> [TEXTAUSZUG]
★ ★ ★

Von Holger Czitrich-Stahl. Begleiterscheinungen, Teil 40 vom 7. August 2018.
Kretas Süden ist ein Tummelplatz von Gewohnheitstieren.
Diese zoologische Spezies zeichnet sich dadurch aus, dass sie zeitlebens in das Revier ihrer Kreta-Initiation zurückkehrt und dieses Wanderverhalten, das dem Ablagetrieb des Lachses oder der Schildkröte entspricht, an den eigenen Nachwuchs übergibt.
Denn längst finden sich an allen Gestaden Kretas, besonders im Süden zwischen Paleochora, Plakias, Pitsidia, Matala und Ierapetra bis hoch in den Südosten nach Palekastro mehrere Generationen deutscher und anderer Gewohnheitstiere ein, um friedlich und mit den Habitualien der Hippievergangenheit bereichert ihren Urlaub zu verbringen. Seit den „Achtundsechzigern“ kamen schon deren Kinder hierher und diese bringen mittlerweile ihre Jüngsten mit.

★ ★ ★

> [QUELLENMATERIAL]
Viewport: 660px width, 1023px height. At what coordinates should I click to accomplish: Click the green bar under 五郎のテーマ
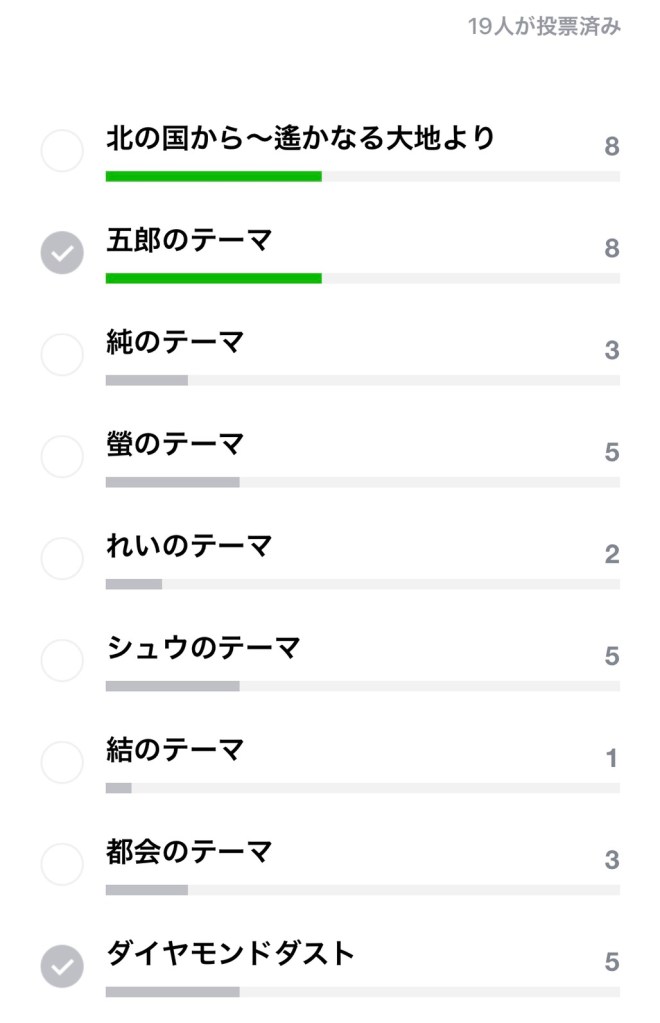coord(214,278)
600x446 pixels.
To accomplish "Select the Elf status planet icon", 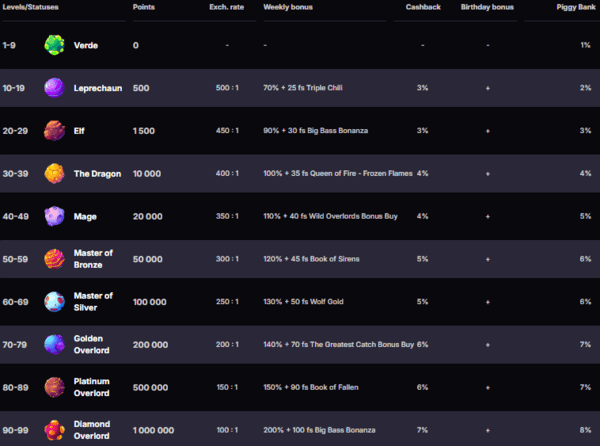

★ ★ ★

> [AUFGABEN]
a. Nennen Sie alle Orte, die der Textauszug im Süden und Südosten Kretas aufzählt.
b. Geben Sie einen Abschnitt aus dem Textauszug wortgetreu wieder: Beginnen Sie bei den Worten „Kretas Süden ist“ und hören Sie nach „ihre Jüngsten mit.“ auf.

> [LÖSUNGEN]
a. Paleochora, Plakias, Pitsidia, Matala, Ierapetra, Palekastro

b.
Kretas Süden ist ein Tummelplatz von Gewohnheitstieren.
Diese zoologische Spezies zeichnet sich dadurch aus, dass sie zeitlebens in das Revier ihrer Kreta-Initiation zurückkehrt und dieses Wanderverhalten, das dem Ablagetrieb des Lachses oder der Schildkröte entspricht, an den eigenen Nachwuchs übergibt.
Denn längst finden sich an allen Gestaden Kretas, besonders im Süden zwischen Paleochora, Plakias, Pitsidia, Matala und Ierapetra bis hoch in den Südosten nach Palekastro mehrere Generationen deutscher und anderer Gewohnheitstiere ein, um friedlich und mit den Habitualien der Hippievergangenheit bereichert ihren Urlaub zu verbringen. Seit den „Achtundsechzigern“ kamen schon deren Kinder hierher und diese bringen mittlerweile ihre Jüngsten mit.